## Document excerpt
........
When you now access the VIRTUAL_HOST, Nginx proxies the connection to your web service. Cool!

Naturally, you will have to configure your DNS to point to your Nginx server. The easiest way to do this is to configure all your services to point to it with a wildcard record. Something like this:

*.mysite.com     Host (A)    Default     xxx.xxx.xxx.xxx

In this case, we are using VirtualBox and we can settle for changing the /etc/hosts file with the IP-number of our frontend.

# /etc/hosts
redis-counter.docker    192.168.99.102
postgres-counter.docker 192.168.99.102

What is even more cool is that events works with Swarm and it is possible to use the nginx-proxy to listen to services that are started on different machines. All we have to do is configure it correctly.

Starting Nginx-Proxy

nginx-proxy is started with configuration read from the docker client environment variables. All the environments variables were automatically configured when you configured the docker client to access the Swarm, above.

# Start nginx-proxy configured to listen to swarm events, published on port 80.
$ docker run -d --name nginx \
  -v $DOCKER_CERT_PATH:$DOCKER_CERT_PATH \
  -p "80:80" \
  --env constraint:public==yes \
  --env DOCKER_HOST \
  --env DOCKER_CERT_PATH \
  --env DOCKER_TLS_VERIFY \
   jwilder/nginx-proxy


OK, we are almost done. Now it is time to start the web services.

Starting Web Services

As a web service I'm going to use a simple counter image since it can use both Postgres and Redis as backend. I want to start the web services on the same server as the databases since this allows me to use --link to connect to the container and it will speed up the data access. To do this I can use an affinity constraint: --env affinity:container==*redis*.

# Start a counter close to the container named redis and link to it.
$ docker run -d --name redis-counter \
  -p 80 \
  --link redis \
  --env affinity:container==*redis* \
  --env REDIS_URL=redis:6379 \
  --env VIRTUAL_HOST=redis-counter.docker \
  andersjanmyr/counter

The affinity constraint is not really necessary since affinity constraints are automatically generated by Swarm when --link is present as you can see when we start the postgres-counter.

# Start a counter close to the container named postgres and link to it.
$ docker run -d --name postgres-counter \
  -p 80 \
  --link postgres \
  --env POSTGRES_URL=postgres://postgres@postgres \
  --env VIRTUAL_HOST=postgres-counter.docker \
  andersjanmyr/counter

Browse to http://redis-counter.docker or http:/postgres-counter.docker and you should see your services up and running.

redis-counter

postgres-counter

Summary

Here's an illustration of our current setup:

swarm-complete

And here is a listing of all the containers on their respective machines.
........
## The request
In the nginx-proxy walkthrough, why is the affinity constraint on the redis-counter command called not really necessary? Answer in one to three sentences.

## Information supplied
........
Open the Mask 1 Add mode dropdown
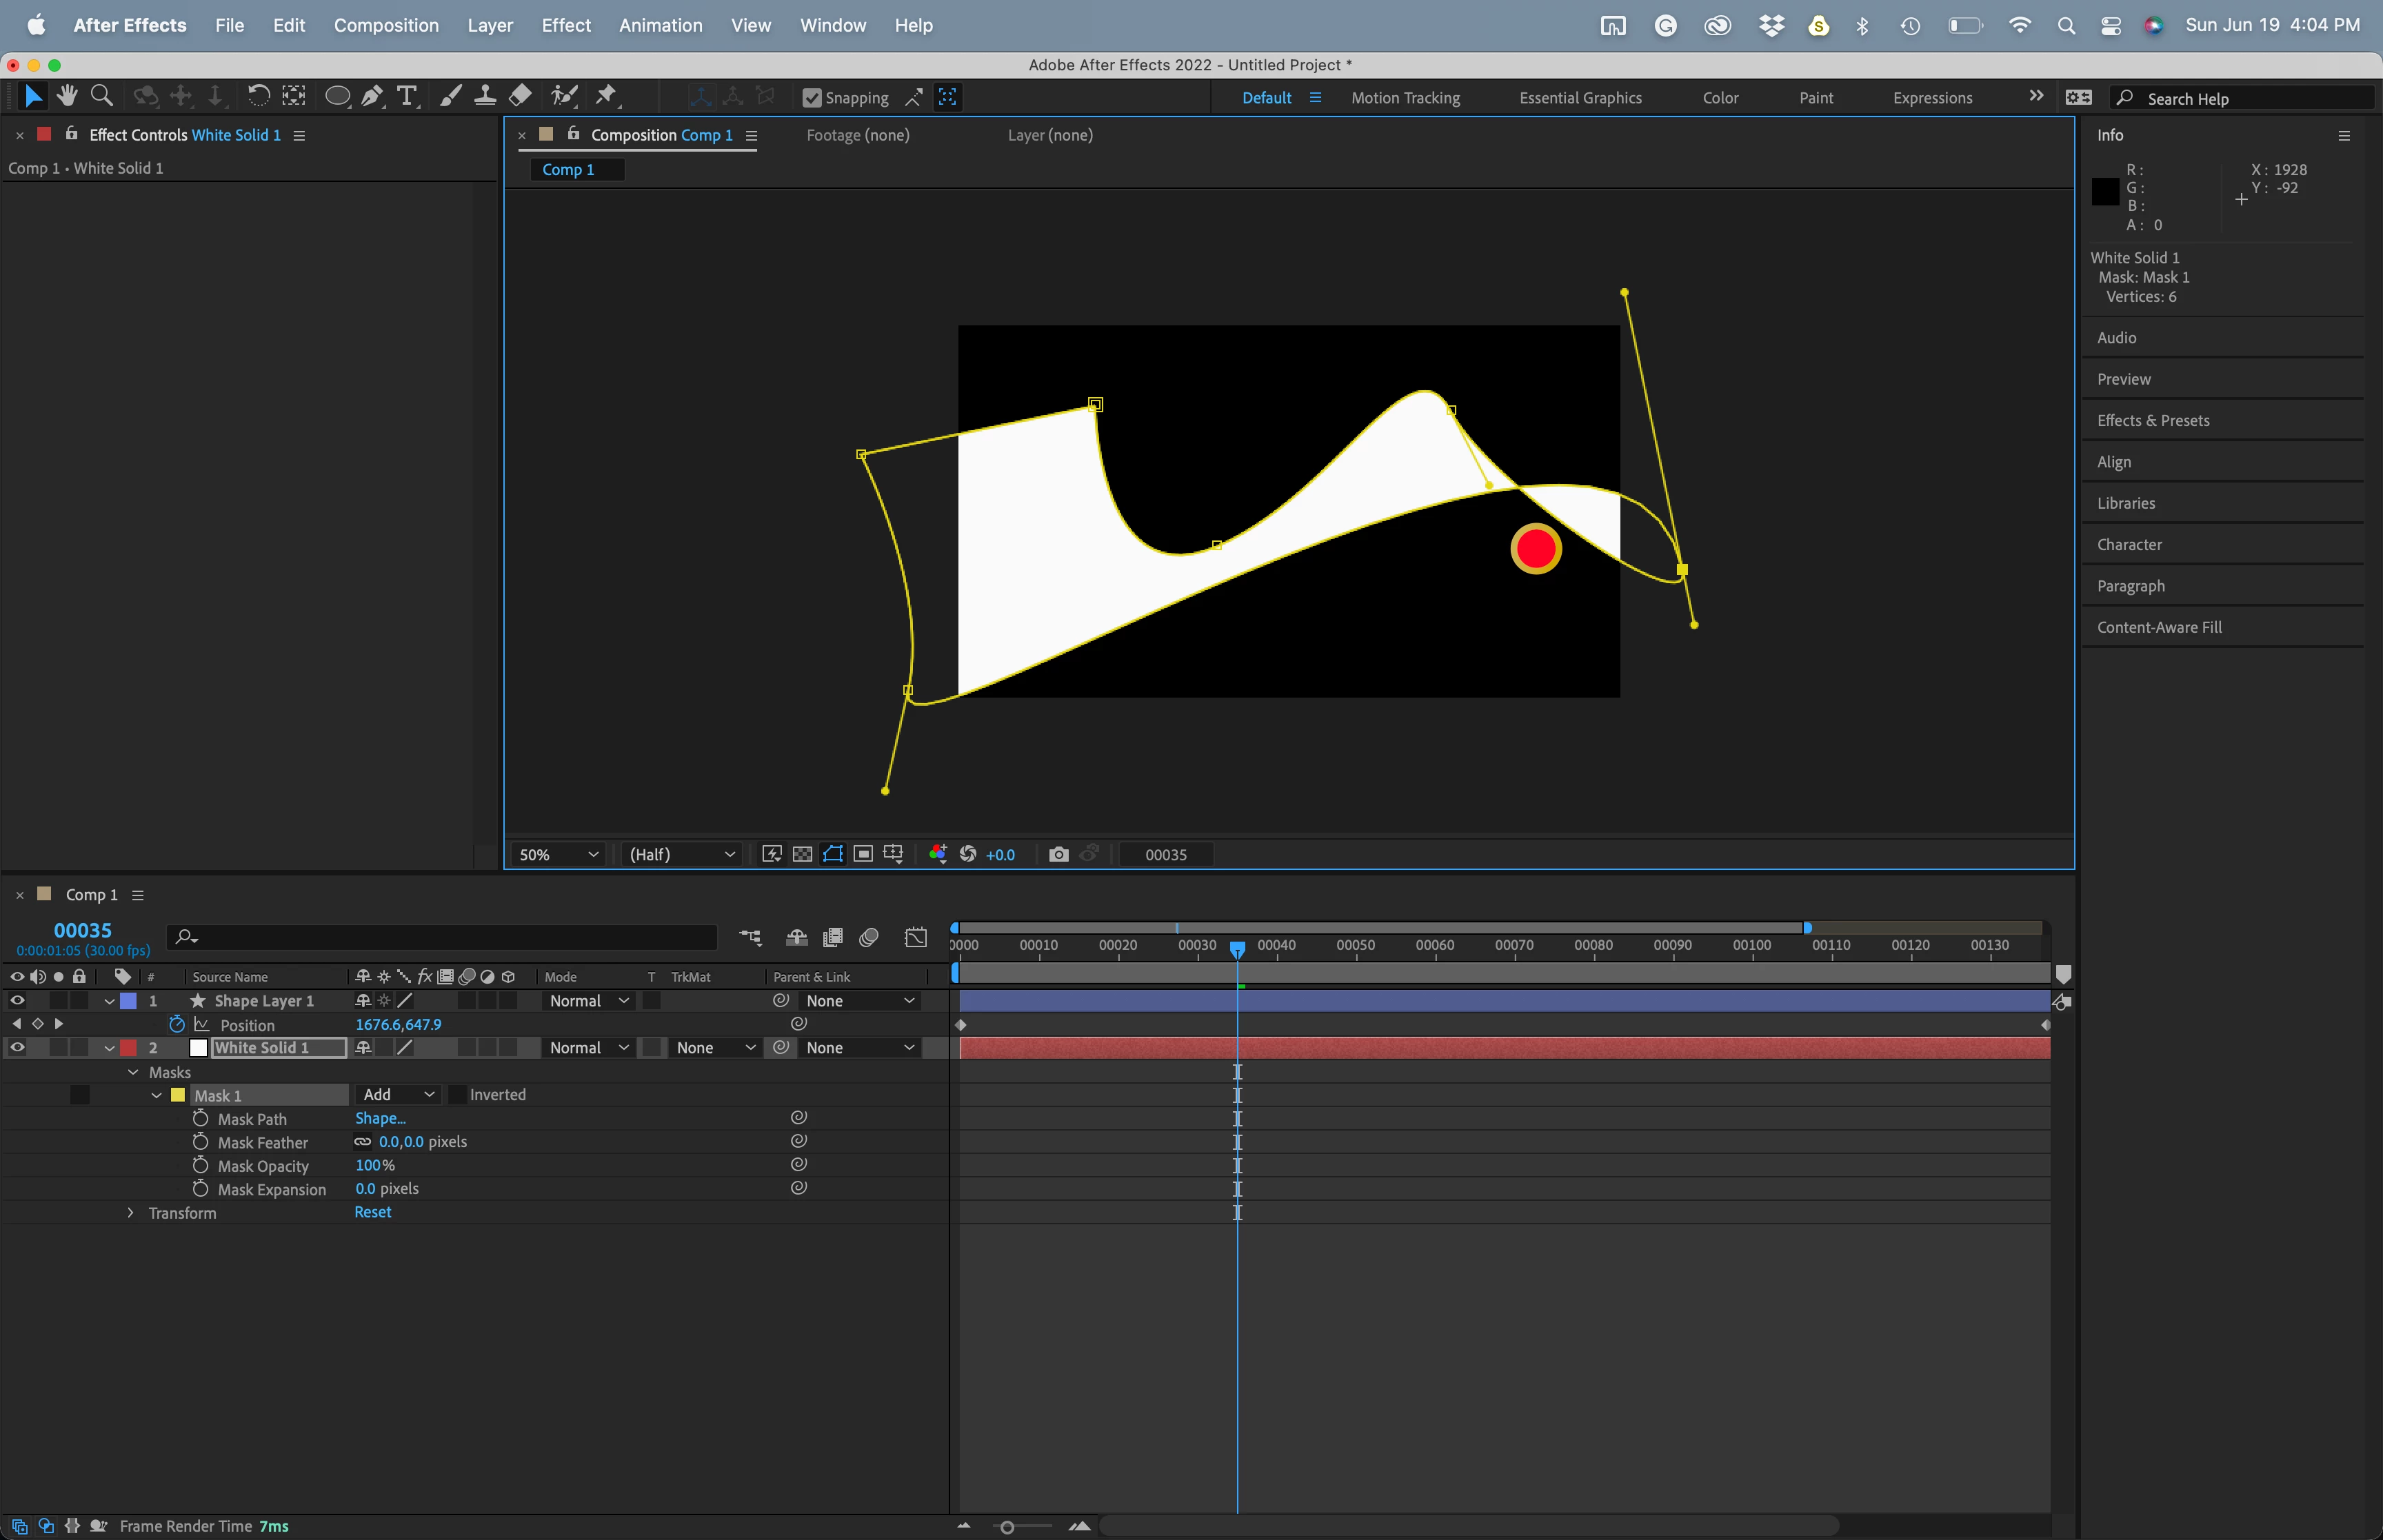Image resolution: width=2383 pixels, height=1540 pixels. pos(398,1095)
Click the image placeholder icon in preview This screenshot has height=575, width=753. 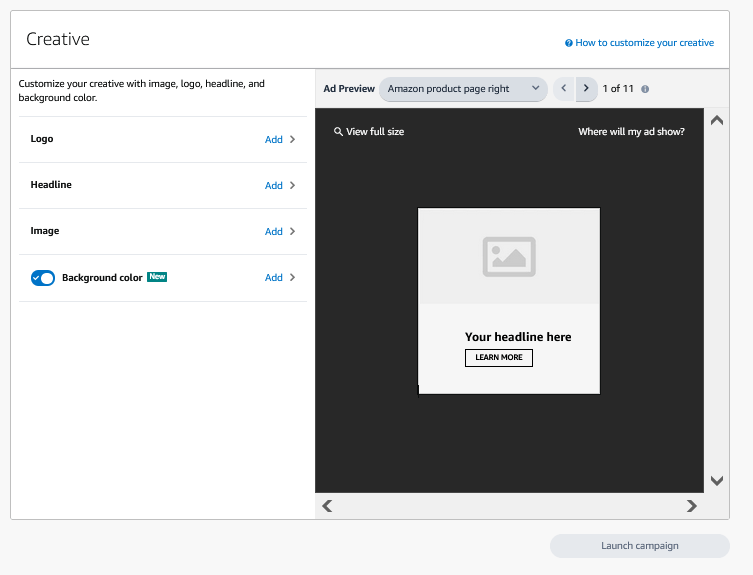[x=509, y=257]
........
## Output
Swarm automatically generates affinity constraints whenever --link is present. The postgres-counter command shows this: it has no affinity constraint, only --link postgres.